(Stored data entries)
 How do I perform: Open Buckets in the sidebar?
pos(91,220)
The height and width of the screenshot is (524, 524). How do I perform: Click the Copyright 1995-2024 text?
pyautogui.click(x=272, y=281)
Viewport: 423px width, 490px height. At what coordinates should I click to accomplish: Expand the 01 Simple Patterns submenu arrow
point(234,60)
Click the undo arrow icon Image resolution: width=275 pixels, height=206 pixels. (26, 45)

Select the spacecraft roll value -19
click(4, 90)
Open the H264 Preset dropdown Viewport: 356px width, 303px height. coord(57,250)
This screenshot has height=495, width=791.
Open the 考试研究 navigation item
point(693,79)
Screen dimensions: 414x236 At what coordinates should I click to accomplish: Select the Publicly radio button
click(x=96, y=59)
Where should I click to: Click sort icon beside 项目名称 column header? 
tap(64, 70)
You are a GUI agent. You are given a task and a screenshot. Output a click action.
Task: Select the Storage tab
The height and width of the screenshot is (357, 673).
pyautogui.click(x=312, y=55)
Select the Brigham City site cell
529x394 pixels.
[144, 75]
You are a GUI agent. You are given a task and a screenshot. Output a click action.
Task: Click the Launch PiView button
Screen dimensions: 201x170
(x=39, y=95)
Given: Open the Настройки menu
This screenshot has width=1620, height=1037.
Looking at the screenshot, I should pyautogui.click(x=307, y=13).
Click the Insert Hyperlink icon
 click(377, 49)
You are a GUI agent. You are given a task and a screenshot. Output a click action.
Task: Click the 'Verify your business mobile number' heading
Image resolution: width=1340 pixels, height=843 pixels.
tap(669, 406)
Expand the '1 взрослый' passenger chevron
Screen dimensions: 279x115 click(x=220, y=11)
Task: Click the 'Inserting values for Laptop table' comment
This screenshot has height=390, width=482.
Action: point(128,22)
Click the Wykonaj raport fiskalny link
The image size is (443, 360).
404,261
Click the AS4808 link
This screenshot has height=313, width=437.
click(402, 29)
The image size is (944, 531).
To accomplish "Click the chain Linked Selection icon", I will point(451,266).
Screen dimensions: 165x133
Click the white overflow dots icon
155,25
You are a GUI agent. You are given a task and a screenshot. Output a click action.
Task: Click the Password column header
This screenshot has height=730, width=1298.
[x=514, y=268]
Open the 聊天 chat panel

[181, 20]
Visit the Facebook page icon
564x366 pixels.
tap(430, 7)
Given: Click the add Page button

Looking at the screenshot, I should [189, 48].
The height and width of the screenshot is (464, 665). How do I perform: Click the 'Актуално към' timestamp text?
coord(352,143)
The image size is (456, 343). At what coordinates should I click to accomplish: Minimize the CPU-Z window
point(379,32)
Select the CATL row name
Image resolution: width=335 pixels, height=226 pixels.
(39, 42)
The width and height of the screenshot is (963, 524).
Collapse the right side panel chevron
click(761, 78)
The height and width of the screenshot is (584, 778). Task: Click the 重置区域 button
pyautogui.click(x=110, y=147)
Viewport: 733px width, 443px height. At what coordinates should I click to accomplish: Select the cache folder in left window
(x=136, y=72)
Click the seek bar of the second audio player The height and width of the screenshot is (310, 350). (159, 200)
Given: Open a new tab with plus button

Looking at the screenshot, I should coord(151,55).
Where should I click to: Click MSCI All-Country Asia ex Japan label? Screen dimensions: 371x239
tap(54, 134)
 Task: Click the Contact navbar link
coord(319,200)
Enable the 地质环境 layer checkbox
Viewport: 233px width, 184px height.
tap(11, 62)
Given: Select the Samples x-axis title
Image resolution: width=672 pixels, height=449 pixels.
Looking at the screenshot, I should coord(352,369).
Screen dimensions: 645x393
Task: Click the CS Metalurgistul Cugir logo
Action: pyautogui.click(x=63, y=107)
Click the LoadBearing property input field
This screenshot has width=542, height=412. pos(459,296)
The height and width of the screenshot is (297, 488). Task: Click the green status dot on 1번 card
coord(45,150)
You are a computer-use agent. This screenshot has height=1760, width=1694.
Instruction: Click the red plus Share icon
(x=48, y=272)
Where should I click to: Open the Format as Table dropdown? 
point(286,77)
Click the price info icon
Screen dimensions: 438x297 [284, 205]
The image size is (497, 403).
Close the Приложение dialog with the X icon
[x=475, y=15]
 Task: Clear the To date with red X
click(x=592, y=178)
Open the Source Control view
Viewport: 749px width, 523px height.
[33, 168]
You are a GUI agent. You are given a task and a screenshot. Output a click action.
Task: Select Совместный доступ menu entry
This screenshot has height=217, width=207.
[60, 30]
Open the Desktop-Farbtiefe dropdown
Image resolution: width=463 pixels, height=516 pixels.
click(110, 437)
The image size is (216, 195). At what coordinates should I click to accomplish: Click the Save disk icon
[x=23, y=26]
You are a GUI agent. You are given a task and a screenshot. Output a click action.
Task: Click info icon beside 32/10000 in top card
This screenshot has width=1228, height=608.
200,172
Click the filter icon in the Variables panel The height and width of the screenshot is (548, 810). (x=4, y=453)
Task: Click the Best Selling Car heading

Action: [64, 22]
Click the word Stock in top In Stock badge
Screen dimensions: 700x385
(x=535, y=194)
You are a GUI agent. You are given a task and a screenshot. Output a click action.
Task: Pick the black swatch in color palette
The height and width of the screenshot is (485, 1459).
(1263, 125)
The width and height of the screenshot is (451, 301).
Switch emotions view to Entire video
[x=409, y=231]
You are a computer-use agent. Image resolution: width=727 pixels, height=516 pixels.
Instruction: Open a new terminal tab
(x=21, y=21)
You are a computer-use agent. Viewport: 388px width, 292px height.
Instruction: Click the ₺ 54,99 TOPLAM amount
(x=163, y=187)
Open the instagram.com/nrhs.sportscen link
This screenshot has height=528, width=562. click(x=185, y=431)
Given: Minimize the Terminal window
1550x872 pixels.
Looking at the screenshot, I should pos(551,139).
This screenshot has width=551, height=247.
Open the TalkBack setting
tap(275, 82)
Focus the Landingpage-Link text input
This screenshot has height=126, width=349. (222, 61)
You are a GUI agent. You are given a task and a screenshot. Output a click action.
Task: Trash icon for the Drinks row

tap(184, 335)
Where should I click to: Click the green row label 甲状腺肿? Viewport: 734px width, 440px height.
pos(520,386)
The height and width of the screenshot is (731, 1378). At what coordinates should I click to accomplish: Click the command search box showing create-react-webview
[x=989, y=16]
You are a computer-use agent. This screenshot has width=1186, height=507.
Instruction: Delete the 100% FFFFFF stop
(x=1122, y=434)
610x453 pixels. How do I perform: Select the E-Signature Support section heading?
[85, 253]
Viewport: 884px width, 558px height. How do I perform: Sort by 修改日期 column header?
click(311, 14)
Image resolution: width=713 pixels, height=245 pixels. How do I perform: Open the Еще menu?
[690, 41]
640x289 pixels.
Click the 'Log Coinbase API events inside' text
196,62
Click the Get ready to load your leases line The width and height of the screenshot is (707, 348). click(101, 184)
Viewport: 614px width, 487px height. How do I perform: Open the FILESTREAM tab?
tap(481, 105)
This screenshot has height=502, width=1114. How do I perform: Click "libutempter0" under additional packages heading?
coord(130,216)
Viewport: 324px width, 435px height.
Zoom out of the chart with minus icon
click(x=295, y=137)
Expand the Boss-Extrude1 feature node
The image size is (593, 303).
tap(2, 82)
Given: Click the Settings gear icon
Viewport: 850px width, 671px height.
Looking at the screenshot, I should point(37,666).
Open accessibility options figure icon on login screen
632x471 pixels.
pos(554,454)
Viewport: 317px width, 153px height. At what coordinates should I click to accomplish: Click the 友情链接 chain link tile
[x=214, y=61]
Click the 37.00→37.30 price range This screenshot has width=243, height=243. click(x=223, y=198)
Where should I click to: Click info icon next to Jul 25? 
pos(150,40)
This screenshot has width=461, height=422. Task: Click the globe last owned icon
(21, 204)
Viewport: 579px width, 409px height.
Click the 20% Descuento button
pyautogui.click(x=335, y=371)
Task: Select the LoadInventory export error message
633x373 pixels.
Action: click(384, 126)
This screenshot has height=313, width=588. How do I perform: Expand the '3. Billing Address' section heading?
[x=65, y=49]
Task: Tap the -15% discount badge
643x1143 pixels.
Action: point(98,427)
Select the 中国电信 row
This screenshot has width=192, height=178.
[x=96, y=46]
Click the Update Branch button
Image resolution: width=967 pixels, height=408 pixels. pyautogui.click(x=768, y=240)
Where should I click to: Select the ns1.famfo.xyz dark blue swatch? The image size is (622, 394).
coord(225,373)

■ ASSIGNMENT:
Give again exactly, and only, the lines above starting at the one with "Click the Get" and ending at the one with "Task: Select the LoadInventory".

■ FINISHED TASK:
Click the Get ready to load your leases line The width and height of the screenshot is (707, 348). click(101, 184)
Viewport: 614px width, 487px height. How do I perform: Open the FILESTREAM tab?
tap(481, 105)
This screenshot has height=502, width=1114. How do I perform: Click "libutempter0" under additional packages heading?
coord(130,216)
Viewport: 324px width, 435px height.
Zoom out of the chart with minus icon
click(x=295, y=137)
Expand the Boss-Extrude1 feature node
The image size is (593, 303).
tap(2, 82)
Given: Click the Settings gear icon
Viewport: 850px width, 671px height.
Looking at the screenshot, I should point(37,666).
Open accessibility options figure icon on login screen
632x471 pixels.
pos(554,454)
Viewport: 317px width, 153px height. At what coordinates should I click to accomplish: Click the 友情链接 chain link tile
[x=214, y=61]
Click the 37.00→37.30 price range This screenshot has width=243, height=243. click(x=223, y=198)
Where should I click to: Click info icon next to Jul 25? 
pos(150,40)
This screenshot has width=461, height=422. Task: Click the globe last owned icon
(21, 204)
Viewport: 579px width, 409px height.
Click the 20% Descuento button
pyautogui.click(x=335, y=371)
Task: Select the LoadInventory export error message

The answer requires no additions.